→ **Job item**: Please report every line of the material below that contains the word "particular". Case counts.

→ **Data shown**:

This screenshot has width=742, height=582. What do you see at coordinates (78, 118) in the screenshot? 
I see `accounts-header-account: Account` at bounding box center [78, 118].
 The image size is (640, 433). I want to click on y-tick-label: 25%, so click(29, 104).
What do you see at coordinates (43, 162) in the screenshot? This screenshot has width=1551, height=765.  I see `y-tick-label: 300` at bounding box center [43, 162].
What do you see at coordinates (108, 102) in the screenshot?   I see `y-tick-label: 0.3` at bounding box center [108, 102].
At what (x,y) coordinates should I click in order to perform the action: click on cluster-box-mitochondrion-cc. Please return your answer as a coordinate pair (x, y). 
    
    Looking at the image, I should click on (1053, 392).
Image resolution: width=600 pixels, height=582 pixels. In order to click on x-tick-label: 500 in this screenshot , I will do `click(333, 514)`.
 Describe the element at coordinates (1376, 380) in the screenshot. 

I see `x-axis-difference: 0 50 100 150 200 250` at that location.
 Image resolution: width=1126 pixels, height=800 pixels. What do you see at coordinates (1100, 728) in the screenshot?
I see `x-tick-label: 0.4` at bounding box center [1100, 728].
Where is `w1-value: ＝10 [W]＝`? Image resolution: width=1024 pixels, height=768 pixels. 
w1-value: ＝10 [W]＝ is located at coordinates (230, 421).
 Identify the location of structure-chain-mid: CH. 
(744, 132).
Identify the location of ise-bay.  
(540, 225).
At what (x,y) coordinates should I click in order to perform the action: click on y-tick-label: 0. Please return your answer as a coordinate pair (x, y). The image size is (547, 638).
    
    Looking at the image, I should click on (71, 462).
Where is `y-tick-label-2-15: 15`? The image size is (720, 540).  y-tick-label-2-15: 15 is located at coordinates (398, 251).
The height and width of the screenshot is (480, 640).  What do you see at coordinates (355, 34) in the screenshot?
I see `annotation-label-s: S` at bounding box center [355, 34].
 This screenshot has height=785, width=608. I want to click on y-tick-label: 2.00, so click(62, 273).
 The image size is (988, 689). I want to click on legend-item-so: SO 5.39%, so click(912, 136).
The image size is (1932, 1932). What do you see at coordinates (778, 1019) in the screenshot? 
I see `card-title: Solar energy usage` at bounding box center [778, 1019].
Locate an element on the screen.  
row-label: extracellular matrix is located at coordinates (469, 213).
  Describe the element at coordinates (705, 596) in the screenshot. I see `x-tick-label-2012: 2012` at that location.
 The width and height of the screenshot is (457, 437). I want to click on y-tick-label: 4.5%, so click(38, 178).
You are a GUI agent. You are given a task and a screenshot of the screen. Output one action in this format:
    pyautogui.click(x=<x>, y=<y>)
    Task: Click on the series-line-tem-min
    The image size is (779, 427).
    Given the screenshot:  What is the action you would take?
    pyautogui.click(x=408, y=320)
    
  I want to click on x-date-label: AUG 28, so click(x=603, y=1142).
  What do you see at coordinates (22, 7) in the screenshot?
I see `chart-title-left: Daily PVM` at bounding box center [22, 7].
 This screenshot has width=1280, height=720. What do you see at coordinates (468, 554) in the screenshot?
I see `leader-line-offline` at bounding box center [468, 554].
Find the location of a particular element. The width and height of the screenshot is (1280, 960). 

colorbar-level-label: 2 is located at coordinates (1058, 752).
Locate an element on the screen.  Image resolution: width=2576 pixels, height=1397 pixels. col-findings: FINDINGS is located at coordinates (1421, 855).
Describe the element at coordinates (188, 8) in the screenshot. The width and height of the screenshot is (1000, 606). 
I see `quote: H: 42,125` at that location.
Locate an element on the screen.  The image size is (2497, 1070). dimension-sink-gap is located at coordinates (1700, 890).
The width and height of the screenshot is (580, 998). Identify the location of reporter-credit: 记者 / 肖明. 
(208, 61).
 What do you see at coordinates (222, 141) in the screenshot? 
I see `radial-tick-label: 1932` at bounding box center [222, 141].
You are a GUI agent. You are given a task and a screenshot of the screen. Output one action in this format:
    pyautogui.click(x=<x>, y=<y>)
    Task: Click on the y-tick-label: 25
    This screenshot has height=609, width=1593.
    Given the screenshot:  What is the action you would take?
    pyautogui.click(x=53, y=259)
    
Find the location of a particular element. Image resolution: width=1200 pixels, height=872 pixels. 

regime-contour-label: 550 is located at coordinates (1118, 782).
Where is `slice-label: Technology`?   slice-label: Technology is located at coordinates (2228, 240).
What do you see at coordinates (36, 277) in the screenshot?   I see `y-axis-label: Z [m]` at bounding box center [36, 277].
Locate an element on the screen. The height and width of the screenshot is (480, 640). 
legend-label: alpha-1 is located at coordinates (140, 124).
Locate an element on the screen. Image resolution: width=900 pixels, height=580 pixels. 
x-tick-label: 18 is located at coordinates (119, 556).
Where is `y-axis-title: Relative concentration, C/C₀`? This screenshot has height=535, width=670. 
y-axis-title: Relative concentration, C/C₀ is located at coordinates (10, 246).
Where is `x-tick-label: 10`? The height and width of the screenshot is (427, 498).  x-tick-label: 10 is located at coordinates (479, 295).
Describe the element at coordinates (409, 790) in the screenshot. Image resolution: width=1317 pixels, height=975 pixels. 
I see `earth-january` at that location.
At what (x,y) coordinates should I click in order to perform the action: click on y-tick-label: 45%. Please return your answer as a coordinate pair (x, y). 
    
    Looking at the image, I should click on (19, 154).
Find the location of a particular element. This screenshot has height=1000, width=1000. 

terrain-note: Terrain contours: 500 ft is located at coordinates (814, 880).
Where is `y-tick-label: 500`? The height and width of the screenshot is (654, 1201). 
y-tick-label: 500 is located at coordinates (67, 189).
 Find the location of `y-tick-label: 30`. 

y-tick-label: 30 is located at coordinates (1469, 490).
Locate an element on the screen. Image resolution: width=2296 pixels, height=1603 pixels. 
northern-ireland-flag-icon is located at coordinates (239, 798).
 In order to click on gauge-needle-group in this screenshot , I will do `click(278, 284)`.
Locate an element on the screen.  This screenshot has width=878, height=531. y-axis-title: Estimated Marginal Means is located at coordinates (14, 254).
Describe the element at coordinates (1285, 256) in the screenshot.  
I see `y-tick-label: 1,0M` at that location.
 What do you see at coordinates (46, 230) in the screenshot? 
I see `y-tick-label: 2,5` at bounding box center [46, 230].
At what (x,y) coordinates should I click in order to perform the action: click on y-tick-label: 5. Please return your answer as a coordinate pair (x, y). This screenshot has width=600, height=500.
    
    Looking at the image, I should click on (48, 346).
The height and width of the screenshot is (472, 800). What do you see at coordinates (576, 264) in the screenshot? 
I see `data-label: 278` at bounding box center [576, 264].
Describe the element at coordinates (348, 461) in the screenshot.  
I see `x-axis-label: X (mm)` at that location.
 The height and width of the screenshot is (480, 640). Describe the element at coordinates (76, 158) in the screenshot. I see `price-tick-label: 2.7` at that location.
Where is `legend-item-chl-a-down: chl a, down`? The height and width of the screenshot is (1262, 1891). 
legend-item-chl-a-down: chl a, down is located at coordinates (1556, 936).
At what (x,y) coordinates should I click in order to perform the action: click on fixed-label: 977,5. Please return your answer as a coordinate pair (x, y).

→ **Task output**:
Find the location of a particular element. The width and height of the screenshot is (1280, 960). 
Find the location of a particular element. Image resolution: width=1200 pixels, height=872 pixels. 
Find the location of a particular element. This screenshot has height=1000, width=1000. 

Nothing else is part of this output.